Rehearsing the PlayRehearsals started soon after our second child was born. Labour had been difficult, and lasted thirty six hours; rehearsals turned out to be difficult as well. The Traverse had been through some lean years; there was a sense that 1985 was the season that would make or break the theatre. There had been, as it happened, a string of hits that year - I remember especially Chris Hannan's ELIZABETH GORDON QUINN and Peter Arnott's WHITE ROSE - and there was a lot of pressure on LOSING VENICE to be a hit as well. Especially as it was opening during the Festival. There were tensions between the General Manager and the Artistic Director; tensions all over the building, in fact. A sense of clumps of hostile people muttering in corners. And desperate, desperate tension within rehearsals. At the end of the first week, Jenny had decided to change the cast. The highly experienced, highly professional actor who was originally to play Quevedo and the inexperienced actor playing the Pirate (who happened to be a friend of Jenny's from Cambridge) were asked to exchange roles. I was too inexperienced to appreciate the bad feeling this would cause, or really understand the undercurrents of tension that were sweeping through the building. I assumed it was all the fault of the play: this difficult, strange play I had written. In effect, I assumed it was all my fault. I didn't really help the situation either. I had written the whole play following an instinct I couldn't even begin to understand; and so I found it very hard to answer the actors' questions. I couldn't explain why such and such a line was the way it was; as far as I concerned, that was just what it was. And the thought of changing anything panicked me entirely. I would spend a lot of time with my head in my hands, reflecting gloomily on how terrible my lines were, and how painful it was to be in all this tension and not have a clue what to do about it. This was not a helpful attitude: actors and director all assumed it was because I hated what they were doing. In fact, it was because in those days I still tended to hate myself.
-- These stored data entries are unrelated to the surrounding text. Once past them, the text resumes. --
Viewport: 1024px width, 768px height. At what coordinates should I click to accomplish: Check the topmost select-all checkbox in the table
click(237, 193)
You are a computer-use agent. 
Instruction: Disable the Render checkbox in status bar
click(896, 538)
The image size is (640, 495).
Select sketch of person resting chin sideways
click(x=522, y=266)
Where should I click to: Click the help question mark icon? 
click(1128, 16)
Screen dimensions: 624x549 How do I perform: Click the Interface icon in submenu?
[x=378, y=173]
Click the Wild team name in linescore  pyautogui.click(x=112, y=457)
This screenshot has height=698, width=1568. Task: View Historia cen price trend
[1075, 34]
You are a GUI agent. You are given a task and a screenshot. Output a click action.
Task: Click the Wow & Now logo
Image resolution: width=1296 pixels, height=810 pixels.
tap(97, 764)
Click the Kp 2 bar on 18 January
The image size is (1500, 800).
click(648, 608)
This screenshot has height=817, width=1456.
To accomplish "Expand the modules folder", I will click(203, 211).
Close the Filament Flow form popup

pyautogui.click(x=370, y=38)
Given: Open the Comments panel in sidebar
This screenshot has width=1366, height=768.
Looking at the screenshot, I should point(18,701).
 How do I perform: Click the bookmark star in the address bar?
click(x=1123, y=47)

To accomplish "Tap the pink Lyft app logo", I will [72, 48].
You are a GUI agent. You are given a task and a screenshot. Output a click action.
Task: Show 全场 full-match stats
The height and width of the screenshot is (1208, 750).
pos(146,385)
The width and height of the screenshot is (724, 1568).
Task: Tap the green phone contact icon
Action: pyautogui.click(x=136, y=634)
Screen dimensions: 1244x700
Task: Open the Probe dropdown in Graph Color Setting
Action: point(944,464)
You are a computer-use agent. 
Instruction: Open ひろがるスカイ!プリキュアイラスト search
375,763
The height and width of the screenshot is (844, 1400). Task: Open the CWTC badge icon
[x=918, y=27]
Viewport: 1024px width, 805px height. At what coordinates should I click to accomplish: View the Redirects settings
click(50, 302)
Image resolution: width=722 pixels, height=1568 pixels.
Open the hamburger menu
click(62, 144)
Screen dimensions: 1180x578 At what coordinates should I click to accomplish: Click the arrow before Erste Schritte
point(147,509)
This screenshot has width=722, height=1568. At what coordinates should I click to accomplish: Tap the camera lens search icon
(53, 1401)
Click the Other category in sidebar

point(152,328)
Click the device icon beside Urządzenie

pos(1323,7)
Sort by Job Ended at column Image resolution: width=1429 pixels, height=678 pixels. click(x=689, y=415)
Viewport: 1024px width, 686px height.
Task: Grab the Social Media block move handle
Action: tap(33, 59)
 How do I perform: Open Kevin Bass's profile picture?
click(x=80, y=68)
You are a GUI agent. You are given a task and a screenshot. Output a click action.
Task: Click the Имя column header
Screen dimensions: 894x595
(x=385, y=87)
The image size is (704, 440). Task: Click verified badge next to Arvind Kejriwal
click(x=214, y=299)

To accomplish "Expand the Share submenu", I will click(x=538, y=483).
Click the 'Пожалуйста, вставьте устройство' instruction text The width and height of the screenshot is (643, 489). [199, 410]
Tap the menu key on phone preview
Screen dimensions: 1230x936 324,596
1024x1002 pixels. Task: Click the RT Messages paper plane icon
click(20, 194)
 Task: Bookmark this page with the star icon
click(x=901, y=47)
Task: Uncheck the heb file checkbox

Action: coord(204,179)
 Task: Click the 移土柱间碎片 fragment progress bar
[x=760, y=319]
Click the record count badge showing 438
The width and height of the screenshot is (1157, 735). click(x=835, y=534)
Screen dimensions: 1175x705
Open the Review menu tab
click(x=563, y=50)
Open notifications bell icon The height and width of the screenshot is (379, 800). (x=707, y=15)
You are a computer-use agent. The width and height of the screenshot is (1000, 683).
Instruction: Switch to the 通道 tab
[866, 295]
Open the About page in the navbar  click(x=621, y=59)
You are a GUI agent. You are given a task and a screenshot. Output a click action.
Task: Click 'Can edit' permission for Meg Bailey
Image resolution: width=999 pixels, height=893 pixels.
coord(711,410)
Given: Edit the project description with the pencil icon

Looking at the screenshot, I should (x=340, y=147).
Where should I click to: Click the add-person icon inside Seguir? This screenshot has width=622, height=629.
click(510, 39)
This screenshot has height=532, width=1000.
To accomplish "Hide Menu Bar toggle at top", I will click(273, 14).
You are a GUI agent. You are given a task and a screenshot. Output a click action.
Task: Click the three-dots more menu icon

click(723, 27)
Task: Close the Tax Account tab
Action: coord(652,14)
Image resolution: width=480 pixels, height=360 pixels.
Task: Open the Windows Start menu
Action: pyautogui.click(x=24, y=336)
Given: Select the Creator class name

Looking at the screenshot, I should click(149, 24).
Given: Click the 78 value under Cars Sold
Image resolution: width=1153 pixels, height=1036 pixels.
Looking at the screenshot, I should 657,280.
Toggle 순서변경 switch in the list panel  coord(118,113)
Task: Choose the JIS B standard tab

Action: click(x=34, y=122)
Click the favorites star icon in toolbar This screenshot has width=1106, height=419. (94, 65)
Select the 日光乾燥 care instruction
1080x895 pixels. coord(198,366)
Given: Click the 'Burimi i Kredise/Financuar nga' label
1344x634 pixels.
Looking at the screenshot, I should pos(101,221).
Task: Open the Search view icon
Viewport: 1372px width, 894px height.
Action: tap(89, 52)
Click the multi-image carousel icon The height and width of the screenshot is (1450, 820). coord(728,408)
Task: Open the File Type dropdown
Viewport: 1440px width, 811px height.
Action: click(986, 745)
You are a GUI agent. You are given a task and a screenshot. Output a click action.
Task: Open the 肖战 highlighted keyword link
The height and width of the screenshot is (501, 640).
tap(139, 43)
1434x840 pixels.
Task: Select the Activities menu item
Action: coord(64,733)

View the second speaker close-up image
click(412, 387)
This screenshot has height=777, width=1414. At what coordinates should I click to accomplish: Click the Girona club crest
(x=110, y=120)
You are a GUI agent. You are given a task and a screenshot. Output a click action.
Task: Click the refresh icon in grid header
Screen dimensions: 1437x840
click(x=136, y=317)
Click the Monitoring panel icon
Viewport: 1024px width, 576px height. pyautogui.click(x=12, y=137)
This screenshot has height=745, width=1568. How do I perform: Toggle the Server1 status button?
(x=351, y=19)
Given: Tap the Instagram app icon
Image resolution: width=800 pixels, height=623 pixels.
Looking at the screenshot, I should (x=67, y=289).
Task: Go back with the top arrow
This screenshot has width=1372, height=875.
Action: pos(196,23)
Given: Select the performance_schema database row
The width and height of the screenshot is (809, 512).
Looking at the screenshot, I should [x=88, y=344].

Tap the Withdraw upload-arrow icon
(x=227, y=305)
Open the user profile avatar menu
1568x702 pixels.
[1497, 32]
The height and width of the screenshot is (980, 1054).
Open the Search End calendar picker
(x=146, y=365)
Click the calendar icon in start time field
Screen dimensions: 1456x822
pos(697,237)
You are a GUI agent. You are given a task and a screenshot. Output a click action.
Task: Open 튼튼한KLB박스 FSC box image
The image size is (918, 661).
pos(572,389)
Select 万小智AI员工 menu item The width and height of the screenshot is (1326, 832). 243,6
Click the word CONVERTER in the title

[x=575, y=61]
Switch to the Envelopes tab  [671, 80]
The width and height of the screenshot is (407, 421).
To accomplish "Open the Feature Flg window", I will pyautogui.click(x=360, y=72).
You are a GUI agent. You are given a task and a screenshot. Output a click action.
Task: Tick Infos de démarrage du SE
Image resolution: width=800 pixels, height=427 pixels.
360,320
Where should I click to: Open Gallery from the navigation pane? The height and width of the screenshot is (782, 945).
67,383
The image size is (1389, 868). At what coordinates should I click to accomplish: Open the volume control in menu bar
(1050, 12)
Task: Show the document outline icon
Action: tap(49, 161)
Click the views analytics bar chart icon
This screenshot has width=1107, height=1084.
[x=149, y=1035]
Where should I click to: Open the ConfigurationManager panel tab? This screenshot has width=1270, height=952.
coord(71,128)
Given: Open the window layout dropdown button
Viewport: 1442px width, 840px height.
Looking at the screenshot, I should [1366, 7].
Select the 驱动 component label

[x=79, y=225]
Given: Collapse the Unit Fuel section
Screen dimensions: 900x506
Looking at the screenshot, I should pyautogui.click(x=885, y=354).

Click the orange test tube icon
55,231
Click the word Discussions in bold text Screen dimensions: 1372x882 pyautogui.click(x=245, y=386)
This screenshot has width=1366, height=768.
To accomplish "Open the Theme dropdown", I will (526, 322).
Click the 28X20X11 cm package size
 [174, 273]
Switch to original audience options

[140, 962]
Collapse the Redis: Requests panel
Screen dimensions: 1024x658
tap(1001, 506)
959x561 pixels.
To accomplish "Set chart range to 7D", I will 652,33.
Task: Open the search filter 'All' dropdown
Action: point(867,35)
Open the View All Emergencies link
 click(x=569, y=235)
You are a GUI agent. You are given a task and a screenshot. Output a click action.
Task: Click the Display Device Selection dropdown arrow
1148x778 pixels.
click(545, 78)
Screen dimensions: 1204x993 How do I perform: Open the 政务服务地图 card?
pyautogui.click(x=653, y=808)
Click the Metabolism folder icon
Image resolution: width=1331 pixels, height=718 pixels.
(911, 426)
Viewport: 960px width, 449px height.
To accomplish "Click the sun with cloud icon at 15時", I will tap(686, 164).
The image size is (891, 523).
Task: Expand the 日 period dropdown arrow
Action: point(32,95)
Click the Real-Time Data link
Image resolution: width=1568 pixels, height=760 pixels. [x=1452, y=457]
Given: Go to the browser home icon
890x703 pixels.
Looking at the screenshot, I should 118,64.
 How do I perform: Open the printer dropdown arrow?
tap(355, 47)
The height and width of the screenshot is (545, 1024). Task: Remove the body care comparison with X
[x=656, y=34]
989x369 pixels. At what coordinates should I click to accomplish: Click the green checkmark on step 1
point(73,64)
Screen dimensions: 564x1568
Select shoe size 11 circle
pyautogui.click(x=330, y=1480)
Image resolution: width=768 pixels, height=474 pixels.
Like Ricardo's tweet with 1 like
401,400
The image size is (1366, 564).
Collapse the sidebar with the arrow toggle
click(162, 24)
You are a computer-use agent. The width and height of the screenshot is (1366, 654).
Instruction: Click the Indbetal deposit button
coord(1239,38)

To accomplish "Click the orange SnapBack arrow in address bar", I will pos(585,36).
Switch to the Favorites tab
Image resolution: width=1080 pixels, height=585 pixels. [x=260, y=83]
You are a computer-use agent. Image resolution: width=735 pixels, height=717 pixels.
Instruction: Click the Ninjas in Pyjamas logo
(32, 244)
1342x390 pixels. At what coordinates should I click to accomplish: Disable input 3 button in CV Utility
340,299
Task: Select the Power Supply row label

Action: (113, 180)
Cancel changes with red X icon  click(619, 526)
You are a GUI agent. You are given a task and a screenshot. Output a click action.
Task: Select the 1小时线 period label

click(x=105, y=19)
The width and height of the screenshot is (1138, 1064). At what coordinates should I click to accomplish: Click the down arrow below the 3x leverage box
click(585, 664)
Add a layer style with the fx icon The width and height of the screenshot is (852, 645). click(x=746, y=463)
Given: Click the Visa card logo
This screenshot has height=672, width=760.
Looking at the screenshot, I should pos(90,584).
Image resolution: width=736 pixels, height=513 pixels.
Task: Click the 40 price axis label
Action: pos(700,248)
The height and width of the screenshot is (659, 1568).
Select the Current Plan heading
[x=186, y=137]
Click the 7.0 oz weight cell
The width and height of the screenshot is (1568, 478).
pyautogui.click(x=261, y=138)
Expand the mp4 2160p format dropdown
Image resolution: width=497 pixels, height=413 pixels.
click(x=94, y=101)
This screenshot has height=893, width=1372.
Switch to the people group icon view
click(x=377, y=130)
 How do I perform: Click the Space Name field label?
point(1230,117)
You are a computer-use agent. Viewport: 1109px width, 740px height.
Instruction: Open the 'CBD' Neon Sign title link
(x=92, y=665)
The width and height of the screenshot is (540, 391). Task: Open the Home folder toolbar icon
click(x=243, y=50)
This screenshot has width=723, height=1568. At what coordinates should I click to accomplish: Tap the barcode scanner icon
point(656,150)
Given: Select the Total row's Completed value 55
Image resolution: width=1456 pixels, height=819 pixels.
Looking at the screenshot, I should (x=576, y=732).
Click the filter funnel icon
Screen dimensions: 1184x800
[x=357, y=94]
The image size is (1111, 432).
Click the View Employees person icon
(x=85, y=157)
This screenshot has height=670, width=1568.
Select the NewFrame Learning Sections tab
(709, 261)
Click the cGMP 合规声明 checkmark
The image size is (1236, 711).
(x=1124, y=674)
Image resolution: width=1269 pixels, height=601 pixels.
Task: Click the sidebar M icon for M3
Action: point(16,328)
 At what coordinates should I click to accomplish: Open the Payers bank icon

That as on the Wednesday. I brought the rewrites in on the Thursday, and we tried them out that day and the Friday, and they didn't work, of course, because they were driven by fear. By the end of Friday, I think we had decided to reinstate most of the things I had cut, and drop most of the things I had rewritten, and when on the Saturday morning act one seemed to be falling apart as well, Jenny decided she simply could not direct the play at all. And told the actors so. They went down to the Green Room, all except Simon Dormandy (the Duke) and Kate Duchene (the Duchess) and Jenny, and the Company Stage Manager, and me. Somehow, we persuaded Jenny not to abandon the production; somehow, it was decided to run the play the next day in front of the Traverse staff, and take it from there. And that is how it happened. Meanwhile, I went home, ready to die. By 1985, I had spent twenty years trying to make it as a writer; if I lost this chance, I was convinced I would never get another. And I was convinced I had lost it. I picked up Katie, our new born child; she was awake, and lay quietly in my arms looking up at me. She still had that strange old wisdom very very young babies seem to have: and more than anything, perhaps, it was that which saved me. As for the play, I still cannot remember exactly how we all got through the next week. The actors pulled together amazingly well, I remember that; I remember some quiet but strong support from Peter Lichtenfels, the artistic director; I remember some really positive feedback from other Traverse staff. I remember Jenny's white shocked face and silent presence in the technical rehearsals; I remember that we opened, somehow, and that when the reviews came out we found we had somehow created a huge hit. It was the play to see in 1985: the queue for returns used to stretch right the way down the box office stairs. And I remember, too, that it really was a very beautiful production. It was everything I had wanted it to be - funny, fast-moving, lovely to look at, lovely to see, thought-provoking, entertaining, moving. Quite how it happened, I could not tell. I imagine it must have had something to do with the writing: but I find that still a little hard to believe.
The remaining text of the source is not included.